As readers of this blog may know, I traveled to Cairo recently to interview Sheik Ali Gomaa, the grand mufti of Egypt, for a story that appears in the March 17 issue of U.S. News.
A scholar and jurist who studied and taught for many years at Cairo's venerable Al-Azhar University, Gomaa since 2003 has been head of the Dar al-Ifta (the house of fatwas), a government office charged with rendering nonbinding religious legal opinions on virtually any question that might arise in a Muslim's life. As grand mufti, Gomaa ranks second only to the Sheik of Al-Azhar in Egypt's official religious establishment, and he also has considerable influence in the wider Sunni Muslim world. I went specifically to learn more about his traditionalist approach to Islam and particularly Islamic sharia law, an approach that he claims provides the best antidote to the simplistic, puritanical versions of Islam that are the seedbed of radical and often violent Islamic extremism.
I wanted not only to hear what he had to say but to learn what his supporters and critics think about the effect of his work in Egypt and beyond. I also wanted to get some sense of the context of his work: the economic, social, and political factors that are shaping the lives of Egyptians and often driving them into the arms of the militants and extremists.
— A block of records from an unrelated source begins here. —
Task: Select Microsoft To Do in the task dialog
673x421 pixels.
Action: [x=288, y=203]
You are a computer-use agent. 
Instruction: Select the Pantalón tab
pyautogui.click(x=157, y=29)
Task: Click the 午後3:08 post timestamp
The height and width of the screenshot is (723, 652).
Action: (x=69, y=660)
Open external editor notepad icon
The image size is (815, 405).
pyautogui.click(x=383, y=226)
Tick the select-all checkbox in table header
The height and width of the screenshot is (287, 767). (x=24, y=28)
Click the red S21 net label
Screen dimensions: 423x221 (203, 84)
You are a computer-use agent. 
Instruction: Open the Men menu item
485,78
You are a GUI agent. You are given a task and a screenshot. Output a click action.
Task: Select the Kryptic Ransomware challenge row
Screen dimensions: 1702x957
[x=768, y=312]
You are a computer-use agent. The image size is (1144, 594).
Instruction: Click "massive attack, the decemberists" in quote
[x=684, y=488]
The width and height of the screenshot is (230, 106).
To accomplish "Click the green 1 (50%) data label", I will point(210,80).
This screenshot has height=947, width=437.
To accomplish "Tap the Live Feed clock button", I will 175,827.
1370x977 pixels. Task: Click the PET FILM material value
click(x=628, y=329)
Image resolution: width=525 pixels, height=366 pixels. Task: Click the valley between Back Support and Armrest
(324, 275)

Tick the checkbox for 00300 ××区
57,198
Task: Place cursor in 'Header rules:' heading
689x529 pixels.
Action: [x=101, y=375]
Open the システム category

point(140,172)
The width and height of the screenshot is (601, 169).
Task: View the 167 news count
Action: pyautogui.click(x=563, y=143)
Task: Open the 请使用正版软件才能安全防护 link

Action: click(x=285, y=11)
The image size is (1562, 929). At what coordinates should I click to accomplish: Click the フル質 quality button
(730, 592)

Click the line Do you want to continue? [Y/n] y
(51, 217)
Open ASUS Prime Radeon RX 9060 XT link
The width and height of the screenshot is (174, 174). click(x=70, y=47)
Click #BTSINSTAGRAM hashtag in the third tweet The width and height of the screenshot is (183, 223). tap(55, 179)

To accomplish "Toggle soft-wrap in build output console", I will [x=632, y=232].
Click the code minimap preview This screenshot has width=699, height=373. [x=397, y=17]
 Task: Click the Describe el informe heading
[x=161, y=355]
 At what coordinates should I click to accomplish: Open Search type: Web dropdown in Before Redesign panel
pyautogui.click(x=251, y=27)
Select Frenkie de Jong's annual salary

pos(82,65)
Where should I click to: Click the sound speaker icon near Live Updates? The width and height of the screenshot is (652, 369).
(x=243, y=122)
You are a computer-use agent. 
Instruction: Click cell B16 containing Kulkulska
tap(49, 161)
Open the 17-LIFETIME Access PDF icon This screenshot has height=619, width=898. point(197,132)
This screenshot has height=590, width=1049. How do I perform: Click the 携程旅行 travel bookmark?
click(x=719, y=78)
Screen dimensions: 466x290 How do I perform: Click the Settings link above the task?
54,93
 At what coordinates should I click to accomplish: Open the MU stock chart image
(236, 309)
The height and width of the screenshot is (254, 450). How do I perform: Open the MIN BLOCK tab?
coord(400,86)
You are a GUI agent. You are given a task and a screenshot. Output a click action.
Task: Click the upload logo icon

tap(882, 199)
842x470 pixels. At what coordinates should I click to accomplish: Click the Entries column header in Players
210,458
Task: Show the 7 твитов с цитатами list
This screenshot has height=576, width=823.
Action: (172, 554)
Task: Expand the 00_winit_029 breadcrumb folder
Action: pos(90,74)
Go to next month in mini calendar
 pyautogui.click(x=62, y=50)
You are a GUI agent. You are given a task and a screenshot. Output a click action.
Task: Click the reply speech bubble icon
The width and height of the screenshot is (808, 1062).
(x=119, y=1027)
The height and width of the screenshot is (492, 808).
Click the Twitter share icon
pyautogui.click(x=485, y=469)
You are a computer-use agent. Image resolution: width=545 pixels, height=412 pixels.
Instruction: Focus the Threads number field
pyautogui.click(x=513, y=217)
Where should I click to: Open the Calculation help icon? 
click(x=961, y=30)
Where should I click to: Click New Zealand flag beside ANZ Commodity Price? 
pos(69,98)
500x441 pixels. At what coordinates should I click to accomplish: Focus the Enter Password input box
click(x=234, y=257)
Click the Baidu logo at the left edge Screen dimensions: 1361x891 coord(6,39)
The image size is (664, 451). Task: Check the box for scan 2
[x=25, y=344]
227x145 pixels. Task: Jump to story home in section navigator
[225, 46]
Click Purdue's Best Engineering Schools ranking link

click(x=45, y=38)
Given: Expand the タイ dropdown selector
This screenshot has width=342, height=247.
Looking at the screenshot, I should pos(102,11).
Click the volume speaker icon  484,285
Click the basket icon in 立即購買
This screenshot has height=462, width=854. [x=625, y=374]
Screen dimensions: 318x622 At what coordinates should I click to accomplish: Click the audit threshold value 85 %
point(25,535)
As chance would have it, the day before I set off, a long and well-reported story appeared in the New York Times under the dramatically worded headline, "Dreams Stifled, Egypt's Young Turn to Islamic Fervor." The drift of the story was straightforward: In Egypt, and throughout much of the Middle East, self-serving authoritarian regimes and ailing economies are leaving many of the rising generation of young adults without jobs or at least sufficiently well-paying ones that would allow them to buy homes, marry, and get on with the business of leading productive lives. Frustrated economically and even sexually, young Arab adults are, according to the story, increasingly turning to Islam for solace, meaning, and even a sense of individual and collective identity, particularly since the older sources of identity—Arabism, socialism, and nationalism—have all been largely discredited. In Egypt, this flowering of devotion expresses itself most obviously in the huge upsurge of people who are attending mosques for daily prayers and in the number of women wearing the hijab, or head scarf.
Seeing this drift toward greater religious zeal, the article continued, Middle Eastern governments are trying to divert it away from extremist and often highly political expressions of the faith, including organizations like the Muslim Brotherhood (which in Egypt has a small, barely tolerated presence in the national legislature as well as in local politics). Leaders who once downplayed religion are now positioning themselves as guardians of the faith, making religious pronouncements, putting religious figures on state television, and pouring money into mosques, religious schools, and various Muslim foundations. In Egypt, specifically, both Al-Azhar University and the network of secondary schools that feeds into it have expanded hugely in recent decades, and both educate young Muslims in a pious, traditional but moderate version of Islam.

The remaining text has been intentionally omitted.